Use and perceived effectiveness of non-analgesic medical therapies for chronic pancreatitis in the United States

F. Burton, S. Alkaade, D. Collins, V. Muddana, A. Slivka, R. E. Brand, A. Gelrud, P. A. Banks, S. Sherman, M. A. Anderson, J. Romagnuolo, C. Lawrence, J. Baillie, T. B. Gardner, M. D. Lewis, S. T. Amann, J. G. Lieb, M. O'Connell, E. D. Kennard, D. YadavD. C. Whitcomb, C. E. Forsmark

Research output: Contribution to journalArticle

24 Citations (Scopus)

Abstract

Background: Effectiveness of medical therapies in chronic pancreatitis has been described in small studies of selected patients. Aim: To describe frequency and perceived effectiveness of non-analgesic medical therapies in chronic pancreatitis patients evaluated at US referral centres. Methods: Using data on 516 chronic pancreatitis patients enrolled prospectively in the NAPS2 Study, we evaluated how often medical therapies [pancreatic enzyme replacement therapy (PERT), vitamins/antioxidants (AO), octreotide, coeliac plexus block (CPB)] were utilized and considered useful by physicians. Results: Oral PERT was commonly used (70%), more frequently in the presence of exocrine insufficiency (EI) (88% vs. 61%, P < 0.001) and pain (74% vs. 59%, P < 0.002). On multivariable analyses, predictors of PERT usage were EI (OR 5.14, 95% CI 2.87-9.18), constant (OR 3.42, 95% CI 1.93-6.04) or intermittent pain (OR 1.98, 95% CI 1.14-3.45). Efficacy of PERT was predicted only by EI (OR 2.16, 95% CI 1.36-3.42). AO were tried less often (14%) and were more effective in idiopathic and obstructive vs. alcoholic chronic pancreatitis (25% vs. 4%, P = 0.03).
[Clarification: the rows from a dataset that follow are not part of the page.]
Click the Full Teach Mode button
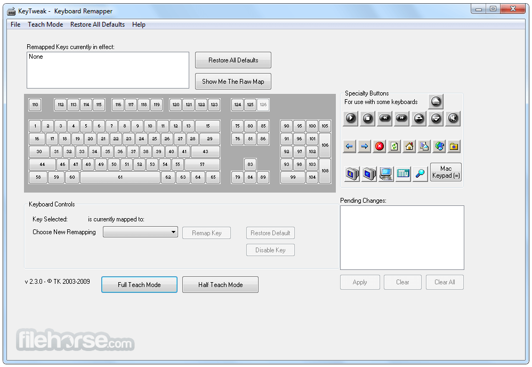The image size is (532, 367). click(139, 284)
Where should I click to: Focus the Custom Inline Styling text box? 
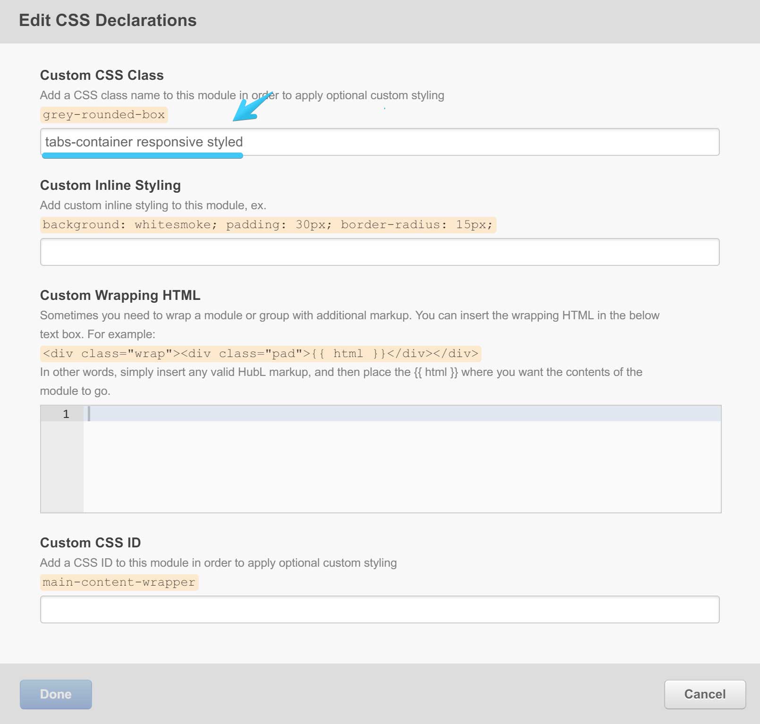click(380, 252)
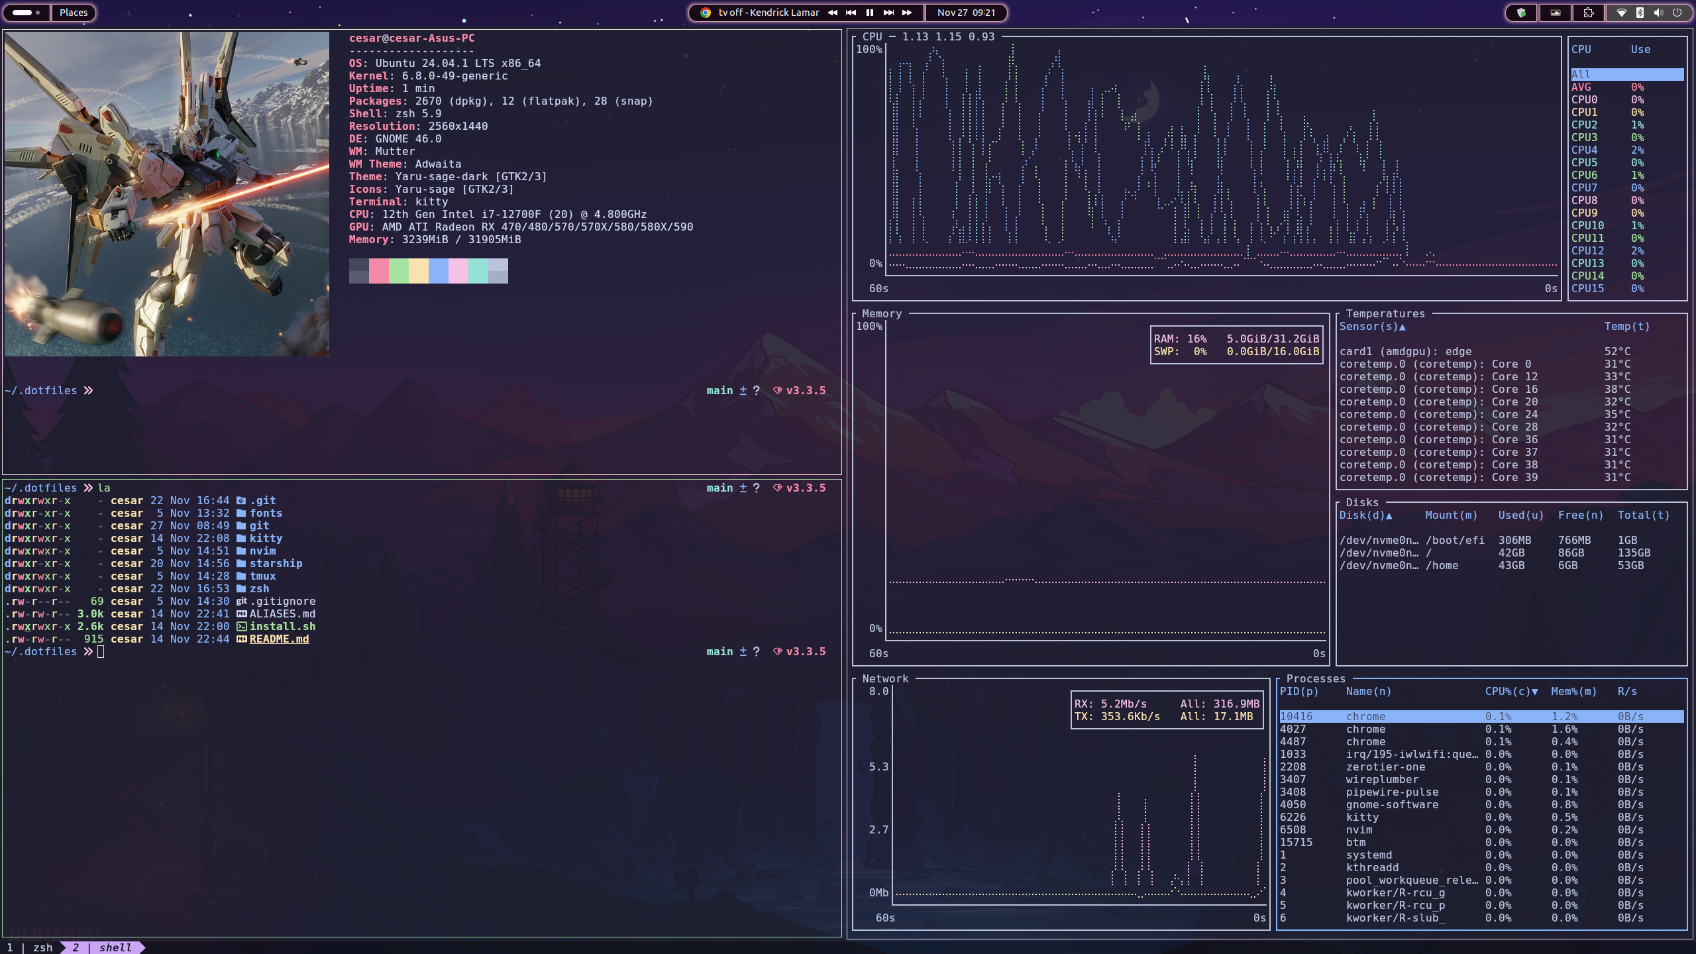The width and height of the screenshot is (1696, 954).
Task: Open the Wi-Fi status icon
Action: tap(1621, 13)
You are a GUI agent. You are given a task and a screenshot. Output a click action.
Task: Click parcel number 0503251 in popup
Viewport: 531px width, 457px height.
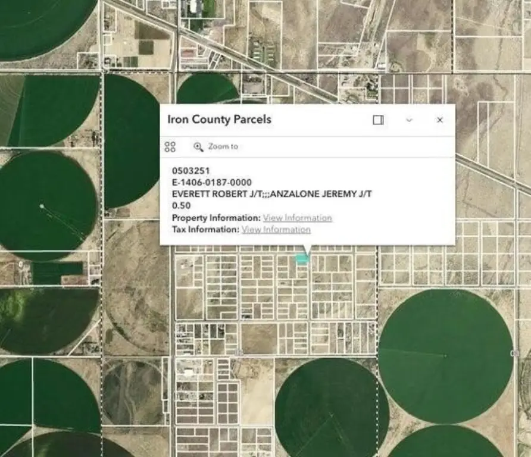click(x=191, y=171)
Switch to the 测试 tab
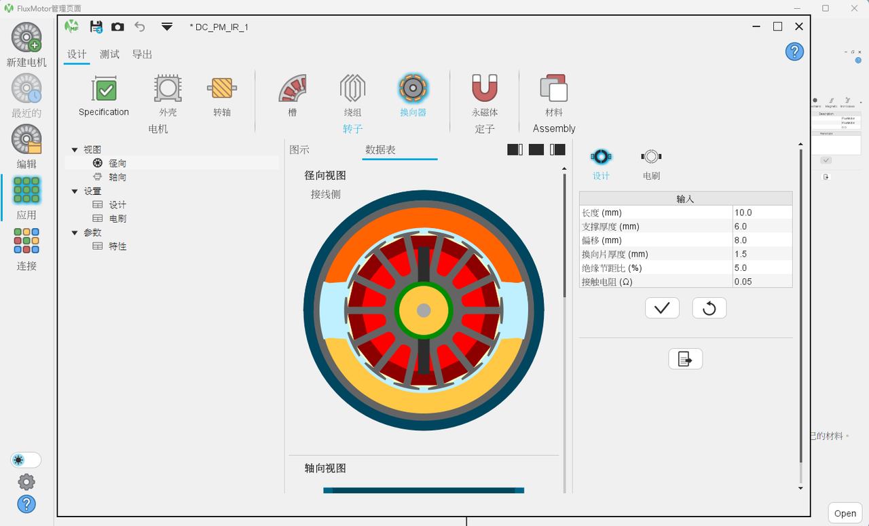The height and width of the screenshot is (526, 869). tap(109, 54)
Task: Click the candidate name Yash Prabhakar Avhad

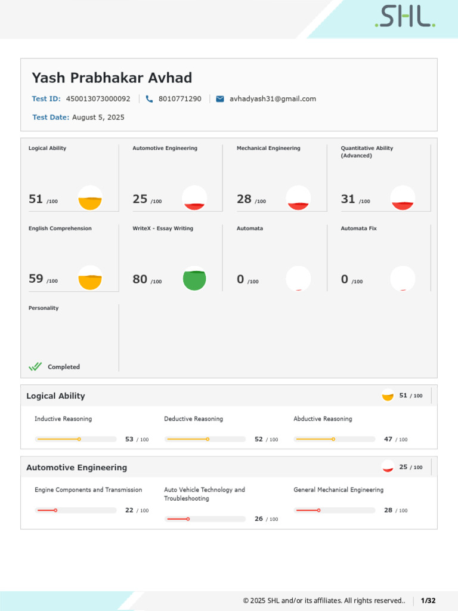Action: tap(112, 78)
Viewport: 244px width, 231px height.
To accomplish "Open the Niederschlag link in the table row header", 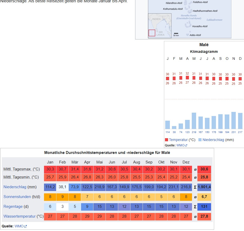I will 14,187.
Other therapies were infrequently used (CPB - 5%, octreotide - 7%) with efficacy generally <50%. Conclusions Pancreatic enzyme replacement therapy is commonly utilized, but is considered useful in only subsets of chronic pancreatitis patients. Other medical therapies are used infrequently and have limited efficacy.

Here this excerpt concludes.